Fast-moving excitement with a satisfying finish.

The feds must protect an accused criminal and an orphaned girl.

Maybe you’ve met him before as protagonist of The 6:20 Man (2022): Ex-Army Ranger Travis Devine, who’d had the dubious fortune to tangle with “the girl on the train,” is now assigned by his homeland security boss to protect Danny Glass, who's awaiting trial on multiple RICO charges in Washington state. Devine has what it takes: He “was a closer, snooper, fixer, investigator,” and, when necessary, a killer. These skills are on full display as the deaths of three key witnesses grind justice to a temporary halt. Glass has a 12-year-old niece, Betsy Odom, and each is the other’s only living relative—her parents recently died of an apparent drug overdose. The FBI has temporary guardianship of Betsy, who's a handful. She tells Travis that though she’s not yet 13, she's 28 in “life-shit years.” The financially well-heeled Glass wants to be her legal guardian with an eye to eventual adoption, but what are his real motives? And what happens to her if he's convicted? Meanwhile, Betsy insists that her parents never touched drugs, and she begs Travis to find out how they really died. This becomes part of a mission that oozes danger. The small town of Ricketts has a woman mayor who’s full of charm on the surface, but deeply corrupt and deadly when crossed.
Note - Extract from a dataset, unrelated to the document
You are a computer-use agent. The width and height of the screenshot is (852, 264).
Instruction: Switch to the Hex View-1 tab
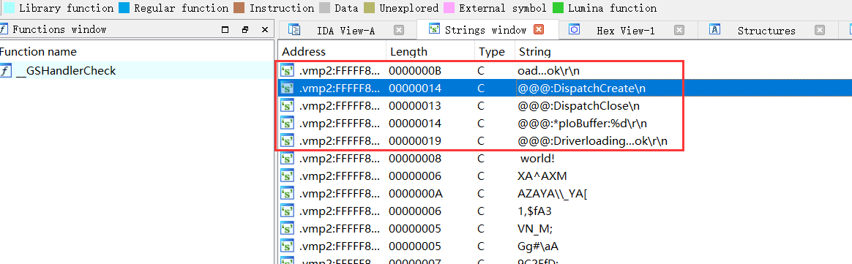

She may be linked to a subversive group called "12/24/65," as in 1865, when the Ku Klux Klan beast was born. Blood flows, bombs explode, and people perish, both good guys and not-so-good guys. Readers might ponder why in fiction as well as in life, it sometimes seems necessary for many to die so one may live. And what about the girl on the train? She's not necessary to the plot, but she's a fun addition as she pops in and out of the pages, occasionally leaving notes for Travis. Maybe she still wants him dead. 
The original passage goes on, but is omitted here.